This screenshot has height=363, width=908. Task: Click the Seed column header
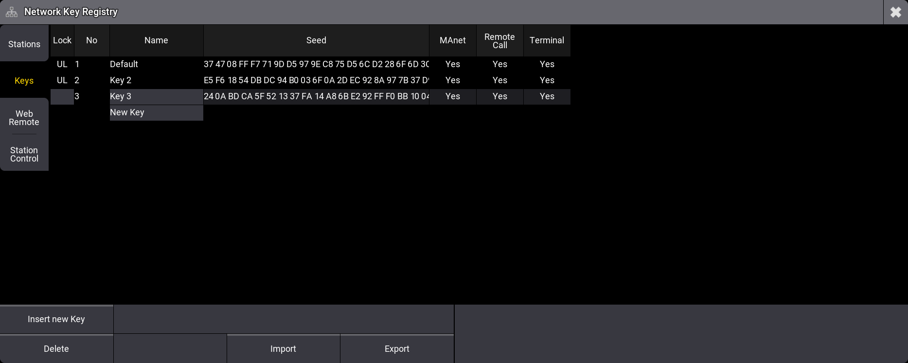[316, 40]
=====
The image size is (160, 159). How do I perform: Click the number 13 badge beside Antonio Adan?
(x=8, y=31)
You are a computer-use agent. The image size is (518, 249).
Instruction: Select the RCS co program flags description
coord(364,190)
=====
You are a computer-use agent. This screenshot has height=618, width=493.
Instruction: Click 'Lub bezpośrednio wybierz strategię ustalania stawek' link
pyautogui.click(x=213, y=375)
=====
▸ Work item
State the number of lines above that hold the word "computer", and say nothing else.

▸ Written response
2